What is being asked :: Starting at the first line of the data and ending at the line with "Task: Click the", copy each line exactly. Include both of those lines, but no pictures.

===== Source data

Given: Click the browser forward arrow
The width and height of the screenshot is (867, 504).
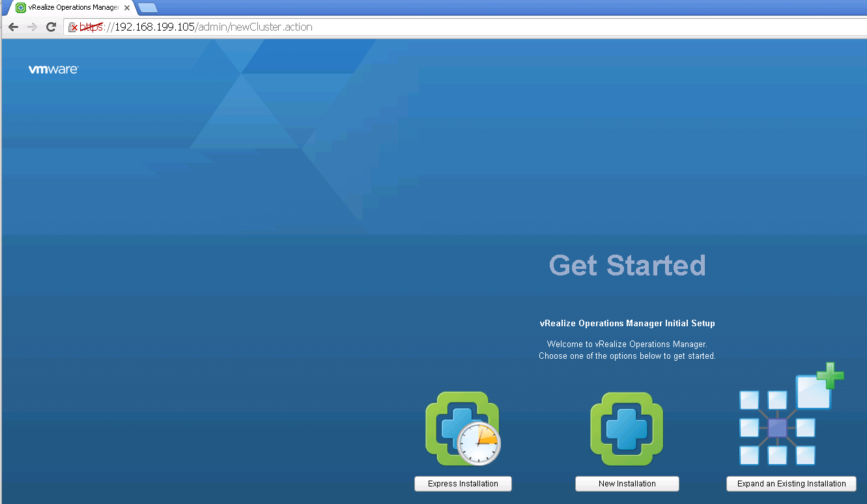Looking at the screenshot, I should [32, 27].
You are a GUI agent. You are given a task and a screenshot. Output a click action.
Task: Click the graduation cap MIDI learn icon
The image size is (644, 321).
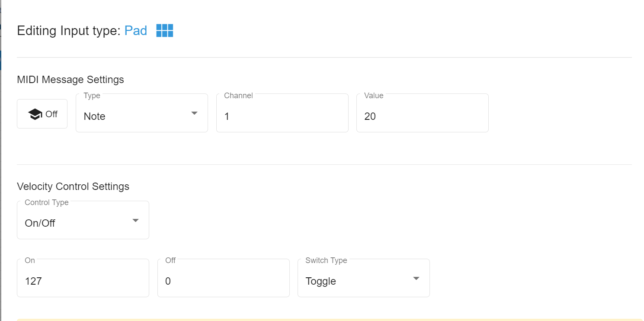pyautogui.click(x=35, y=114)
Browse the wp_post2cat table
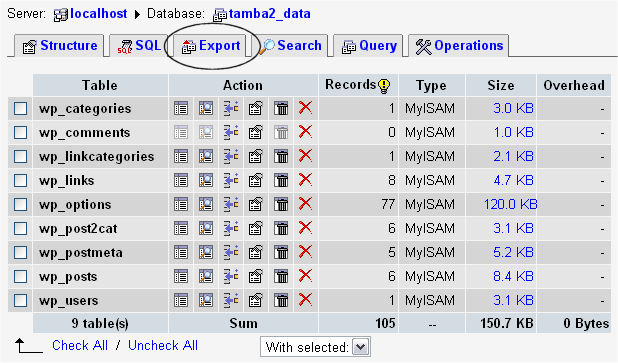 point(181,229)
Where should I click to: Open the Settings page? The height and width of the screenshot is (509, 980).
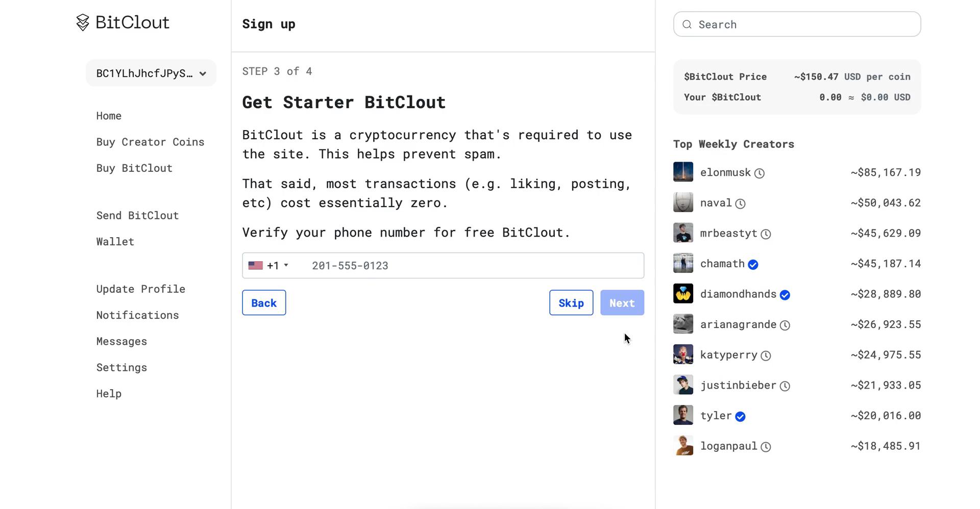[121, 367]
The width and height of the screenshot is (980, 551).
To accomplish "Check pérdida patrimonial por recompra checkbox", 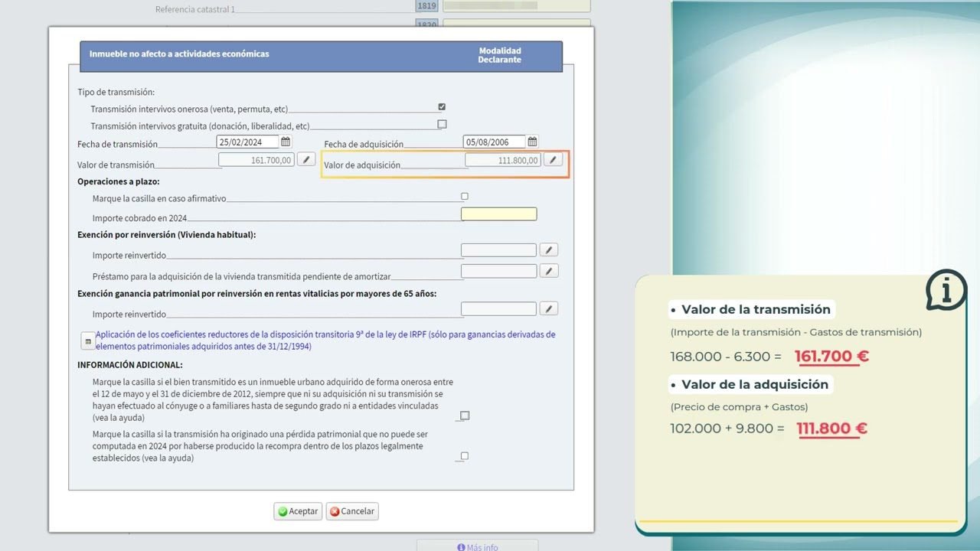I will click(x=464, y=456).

==========

Exercise output ::
Given: Click the browser forward arrow
The width and height of the screenshot is (867, 504).
Looking at the screenshot, I should [32, 27].
You are a GUI agent. You are given a task and a screenshot. Output a click action.
Task: Click the graduation cap MIDI learn icon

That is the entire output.